Phase 10 - verification and troubleshooting

This is not covered by the switchdc script

  1. Make sure reading & editing works! :)
  2. Make sure recent changes are flowing (see Special:RecentChanges, EventStreams, and the IRC feeds)
  3. Make sure email works (exim4 -bp on mx1001/mx2001, test an email)

Dashboards

ElasticSearch

General context on how to switchover

CirrusSearch talks by default to the local datacenter ($wmfDatacenter). If Mediawiki switches datacenter, elasticsearch will automatically follow.

Manually switching CirrusSearch to a specific datacenter can always be done.
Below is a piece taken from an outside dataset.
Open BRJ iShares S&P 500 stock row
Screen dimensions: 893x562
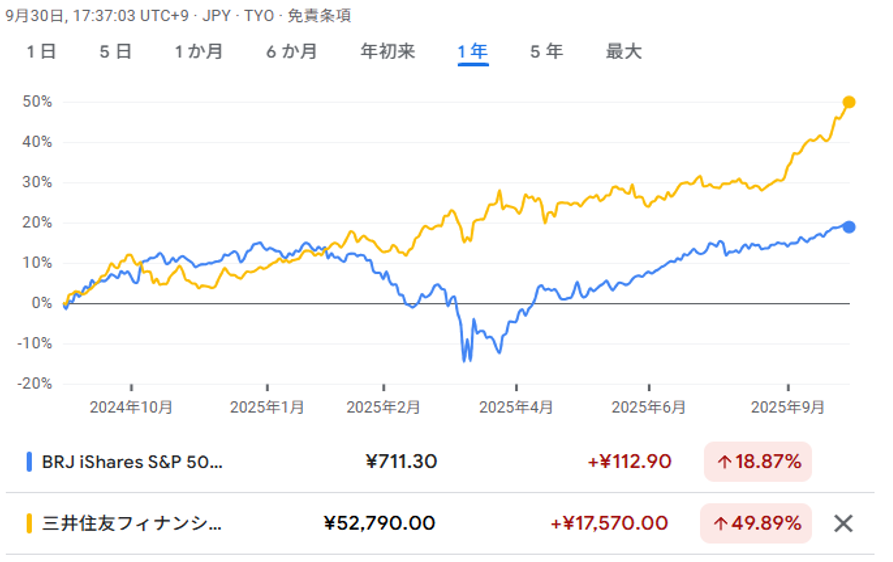(x=132, y=462)
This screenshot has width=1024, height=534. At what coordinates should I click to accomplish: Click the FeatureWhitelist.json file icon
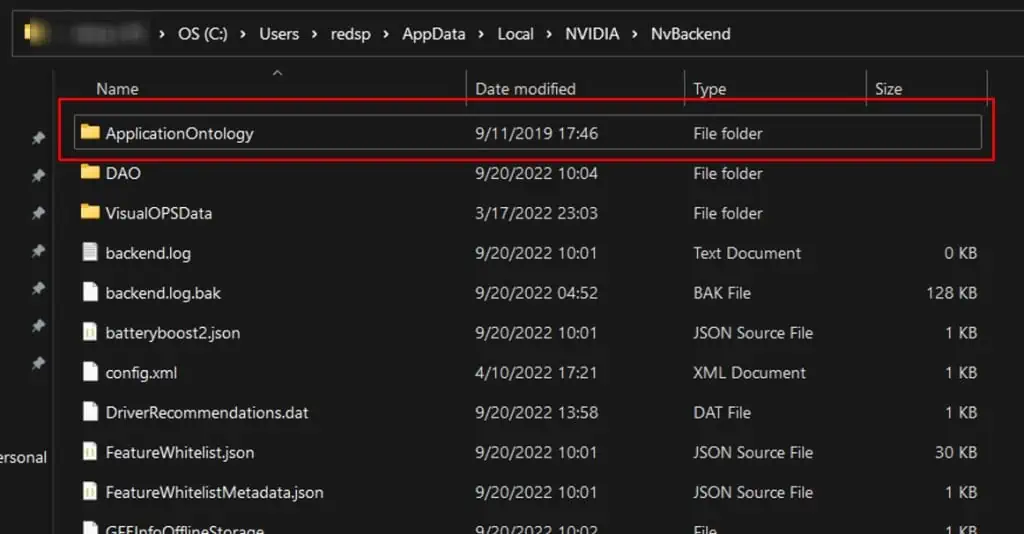click(x=91, y=452)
Point CirrusSearch to codfw by editing wmgCirrusSearchDefaultCluster InitialiseSettings.php.

To ensure coherence in case of lost updates, a reindex of the pages modified during the switch can be done by following Recovering from an Elasticsearch outage / interruption in updates.
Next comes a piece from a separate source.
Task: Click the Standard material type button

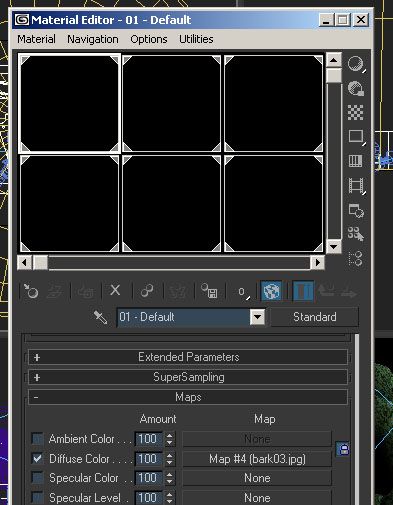Action: 315,317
Preserving more_like query cache performance

CirrusSearch has a caching layer that caches the result of Elasticsearch queries such as "more like this" queries (which are used, among other things, to generate "Related Articles" at the bottom of mobile Wikipedia pages).

Switching datacenters will result in degraded performance while the cache fills back up.
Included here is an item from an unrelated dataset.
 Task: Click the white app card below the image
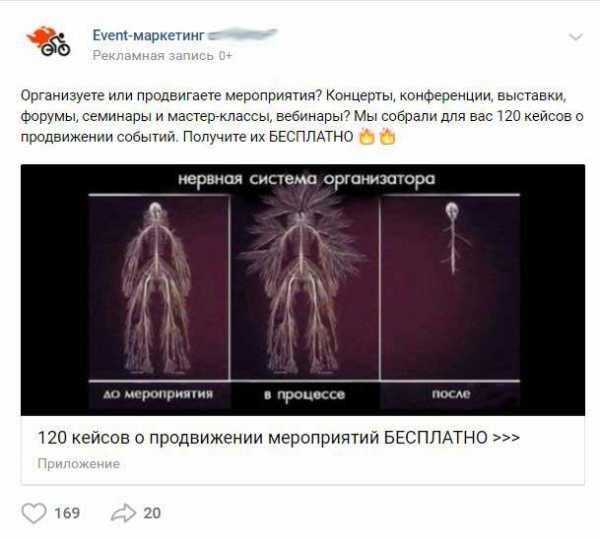point(303,450)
In order to avoid the aforementioned performance degradation, a mitigation should be deployed that will hardcode more_like queries to keep routing to the "old" datacenter for 24 hours following the switchover.

Hardcoding the cirrus cluster will allow the stampede of cache misses to be sent to the secondary search cluster which has enough capacity, once typical traffic has migrated to the new datacenter, to serve the increased load.

This hardcoding should be deployed in advance of the switchover. Since it is effectively a no-op until the actual cutover, it can be deployed as far in advance as desired.

For example, if we are switching over from eqiad to codfw, more_like queries should be hardcoded to route to eqiad; this change should be deployed before the actual cutover.

Then, 24 hours after the cutover, the hardcoding can be removed, allowing more_like queries to route to the new cirrus dc - in this example, codfw.

Days in advance preparation

Deploy a patch to hardcode more_like query routing to the currently active DC (i.e. the datacenter we are switching over from).

Example Patch: [mediawiki-config] 635411 cirrus: Temporarily hardcode more_like query routing

This mitigation should be left in place for 24 hours following the switchover (equivalent to the cache length), at which point there is no longer any performance penalty to removing the hardcoding.

One day after datacenter switch

Revert the earlier patch to hardcode more_like query routing; this will allow these queries to route to the newly active DC, and there will not be any performance degradation since the caches have been fully populated by this point.

Dashboards

Traffic

It is relatively straightforward for us to depool an entire datacenter at the traffic level, and is regularly done during maintenance or outages. For that reason, we tend to only keep the datacenter depooled for about a week, which allows us to test for a full traffic cycle (in theory).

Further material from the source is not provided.